• _TASK INSTRUCTIONS_: From the line that contains "The width and" down to the final line below, please repeat each line exactly and nothing more, with no pictures.

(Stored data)
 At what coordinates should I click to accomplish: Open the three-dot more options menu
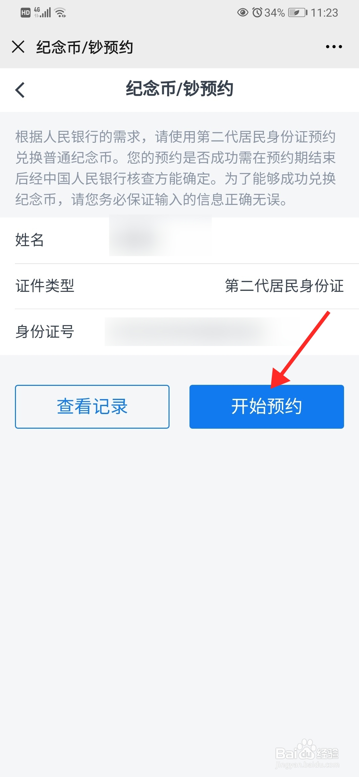pyautogui.click(x=334, y=47)
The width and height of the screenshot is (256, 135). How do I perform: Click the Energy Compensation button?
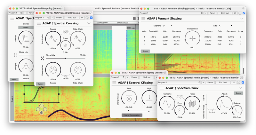point(132,115)
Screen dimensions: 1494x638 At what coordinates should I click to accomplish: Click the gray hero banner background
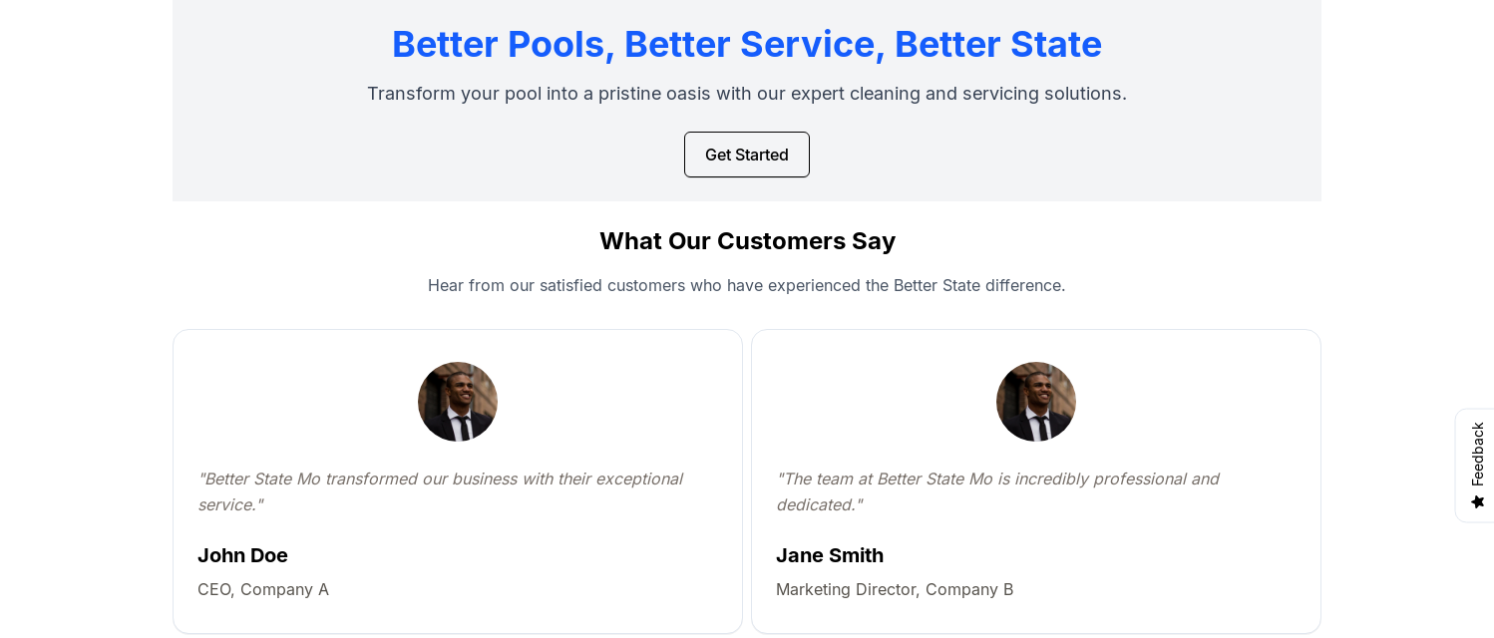279,150
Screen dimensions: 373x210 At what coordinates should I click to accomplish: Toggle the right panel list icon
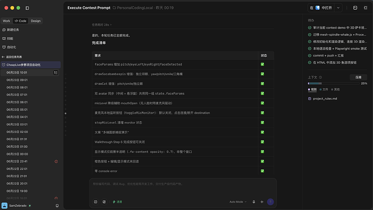[365, 8]
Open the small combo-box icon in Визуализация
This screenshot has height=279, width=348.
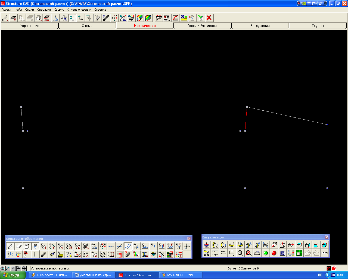point(325,253)
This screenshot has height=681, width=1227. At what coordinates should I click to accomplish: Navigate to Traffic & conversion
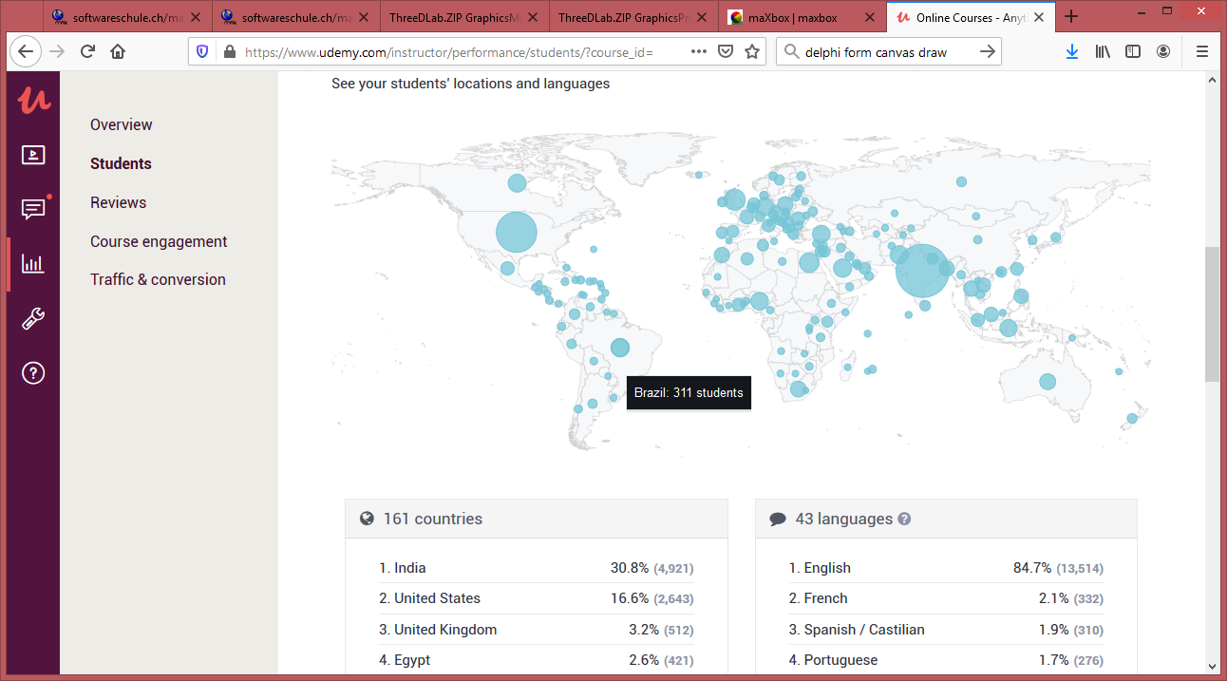coord(158,279)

• _OUTPUT FOR THIS EXERCISE_:
The width and height of the screenshot is (256, 135). How do I perform: Click the Energy Compensation button?
point(132,115)
Screen dimensions: 1494x638 At what coordinates should I click to accomplish: Click the gray hero banner background
279,150
Screen dimensions: 373x210 At what coordinates should I click to accomplish: Toggle the right panel list icon
[365, 8]
Open the small combo-box icon in Визуализация
This screenshot has height=279, width=348.
point(325,253)
This screenshot has height=681, width=1227. At what coordinates should I click to accomplish: Navigate to Traffic & conversion
coord(158,279)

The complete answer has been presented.